A deeper, delayed pain began to ache now in Frodo's arm, and fear shook him to feel the depth of the wound. He'd had no practice in fighting right-handed; he flailed about and let his enemy in. To escape in close quarters, he tried one of the grapples that Merry'd taught him, but it took both hands and the wound weakened his grip; the creature grabbed Sting in a mailed fist and almost wrenched it from his grasp. Its breath stank hot and strong as it laughed in Frodo's face...
 
Legolas called down in halting Quendi, "You want to kill me--why waste your time on him?"
 
"I don't speak that tongue anymore!" the thing snarled. "Language of traitors! Language of liars and deceivers who abandon all those foolish enough to believe in them!" But in turning to the elf the orc let down its guard just enough for Frodo to strike a blow--turned by the orc's own mail. That still gave Frodo the chance to squeeze past the gasping monster to a better position, sweat running in his eyes, blood streaming down his arm, dizzy and terrified but still holding up his sword.
 
The orc howled, "Praise be to Melkor for showing me the error of my ways!" It punctuated its words with metal clanging against metal, beating Frodo back again. "Praise be to the Father of All Darkness and the Thief of Light! Praise be to the Tormentor who shows that only pain is true, pain will never leave you or break faith with you! Learn, Rat, the lessons of almighty pain!" But Frodo ducked the blow headed straight for his head, and the sword clove sparks from the rock instead. He'd gotten the rhythms of the orc's harangues, and saw that the blows matched the words exactly. He just had to keep the orc talking.
 
"You used to be an elf," he panted, fending off a lunge.
 
It laughed with hatred in its eyes. "You know! You know! A scholar among rats!

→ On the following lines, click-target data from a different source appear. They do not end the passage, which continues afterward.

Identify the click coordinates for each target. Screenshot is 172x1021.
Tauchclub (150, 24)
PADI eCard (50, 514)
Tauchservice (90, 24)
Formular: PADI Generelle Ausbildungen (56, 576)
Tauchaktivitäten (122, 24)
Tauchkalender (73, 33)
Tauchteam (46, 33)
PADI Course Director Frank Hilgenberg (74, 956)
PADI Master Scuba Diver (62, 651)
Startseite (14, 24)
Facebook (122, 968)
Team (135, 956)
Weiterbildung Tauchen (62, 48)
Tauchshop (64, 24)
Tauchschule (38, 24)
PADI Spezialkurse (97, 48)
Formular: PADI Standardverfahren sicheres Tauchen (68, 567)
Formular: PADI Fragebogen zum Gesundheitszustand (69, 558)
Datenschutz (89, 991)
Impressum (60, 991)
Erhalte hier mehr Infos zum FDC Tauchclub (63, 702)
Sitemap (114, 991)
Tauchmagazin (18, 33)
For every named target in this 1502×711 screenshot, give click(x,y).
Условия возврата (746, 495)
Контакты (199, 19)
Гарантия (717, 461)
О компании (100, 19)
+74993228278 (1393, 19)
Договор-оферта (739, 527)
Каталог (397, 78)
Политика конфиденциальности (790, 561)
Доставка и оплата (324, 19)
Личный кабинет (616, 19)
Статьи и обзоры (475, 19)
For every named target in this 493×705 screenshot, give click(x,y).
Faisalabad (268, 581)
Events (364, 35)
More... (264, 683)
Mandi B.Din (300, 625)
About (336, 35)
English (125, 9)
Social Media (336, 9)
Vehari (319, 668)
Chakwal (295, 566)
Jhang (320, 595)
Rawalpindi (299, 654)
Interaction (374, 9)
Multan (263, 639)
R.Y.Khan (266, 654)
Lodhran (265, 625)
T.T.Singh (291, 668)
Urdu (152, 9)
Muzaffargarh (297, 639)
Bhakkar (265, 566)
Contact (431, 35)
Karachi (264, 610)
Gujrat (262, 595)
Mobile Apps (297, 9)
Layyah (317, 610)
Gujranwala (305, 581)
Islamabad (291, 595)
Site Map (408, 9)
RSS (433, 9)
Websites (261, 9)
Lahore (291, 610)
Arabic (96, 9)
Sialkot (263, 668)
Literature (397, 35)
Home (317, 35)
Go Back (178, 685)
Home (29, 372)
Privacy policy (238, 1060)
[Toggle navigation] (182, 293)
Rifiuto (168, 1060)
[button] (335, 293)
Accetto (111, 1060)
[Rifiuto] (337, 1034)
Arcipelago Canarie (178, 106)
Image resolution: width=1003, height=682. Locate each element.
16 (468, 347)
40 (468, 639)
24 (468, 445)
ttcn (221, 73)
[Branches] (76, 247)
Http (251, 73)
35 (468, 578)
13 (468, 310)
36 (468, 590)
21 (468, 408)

We all used to be simpering, infantile hypocrites called elves till we saw the Dark, when Melkor took us prisoner to improve us, where he smelted out the dross of lies, the soft delights, the fancies of the vapid light, and made us hard and cold as steel, praise be to the purifying fire of his whips!" All the time that it ranted, in rhythm to its words, it rained down blows upon the weakening hobbit, who strove to keep his footing on stone made slippery as he bled. "But did any of our erstwhile brothers ride forth to our rescue? No! They turned on us, every one, for seeing through their lies..." and the orc faltered for just an instant..."HOW DARE YOU MAKE ME REMEMBER!" It hacked at Frodo so savagely that the hobbit flew through the air and landed gasping on the ground, clutching at his side, amazed that the mail still held, while his arm throbbed blood and he felt his strength ebb fast. The orc leaped astraddle of the hobbit and raised its sword. "I who have seen the light of Valinor consumed, I who once knew--and renounced-- the beauty, the glory of..."
 
"You want it, don't you," Legolas called. "What I have."
 
"Yes!" the goblin hissed, turning. "You have no idea what...ARRRRRGH!" Frodo plunged Sting up under the orc's mail shirt from below, and the hot blood gushed down on him, and he rolled out of the way before the thing could topple on him.
 
But it didn't die immediately, lying sprawled there on the stone. "You have no idea...brother...what you play with," it moaned to Legolas, as Frodo staggered to his feet. "I...felt it...from afar. It could...restore to me...all that I once...was. But you...it shall...destroy." And then the horrid phosphorescence slowly faded into night.
 
Merry asked, "What is it, Legolas?" while Frodo stood there, trying to catch his breath and keep his balance when the world spun 'round so violently. "What do you have that an orc could want?"
 
"Not enough," the elf replied, as he slipped down the rope that Merry lowered, and then caught Frodo just as the hobbit fainted.